The NSW Government is poised to announce a new layout to revitalize Barangaroo’s the Cutaway amid growing pressure to deliver an Indigenous arts and culture center at Barangaroo’s Headland Park.
Metropolitan Local Aboriginal Land Council chief executive Nathan Moran says it is a “travesty” that Sydney lacks an Aboriginal-staffed and managed cultural center or a permanent repository for Aboriginal cultural artefacts.
“It is a space as big as the main performance hall of the Opera House, and it is really sad that this space remains empty; available despite our best efforts to put together cultural projects of the highest quality. Leaving it practically empty is an embarrassment to everyone. I’m not kidding when I say we’d better use it as an indoor cricket room.
“At a National Indigenous Cultural Center in Barangaroo, we could show not only art and dance, but carving, weaving storytelling, the whole spectrum, and we could have exhibitions and displays and artists sharing their culture from all over the country.”
Cutaway, with its flexible shell space, 6500 square meter footprint and cathedral-like ceilings, is buried in a hill created by a flat quay – largely the result of Paul Keating’s vision to recreate the naturalistic headland.

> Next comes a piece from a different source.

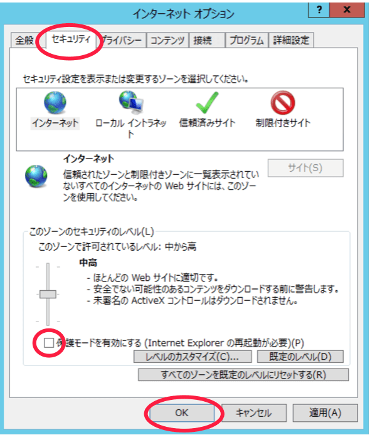The height and width of the screenshot is (435, 370).
Task: Click the ? help icon in the title bar
Action: tap(319, 10)
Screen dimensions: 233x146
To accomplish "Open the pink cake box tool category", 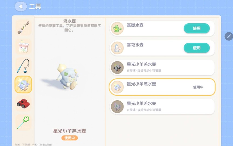I will point(23,47).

Infrastructure NSW identified a National Indigenous Center as a priority in 2016, a project that subsequently cost about $600 million. More recently, the agency developed concept plans to upgrade utilities and acoustics at Cutaway to create a multi-functional space and potential art gallery.
Asked about its plans, Infrastructure NSW declined to go into detail, but said the redevelopment would allow the Cutaway to realize its full potential as one of Sydney’s premier venues for national and international events.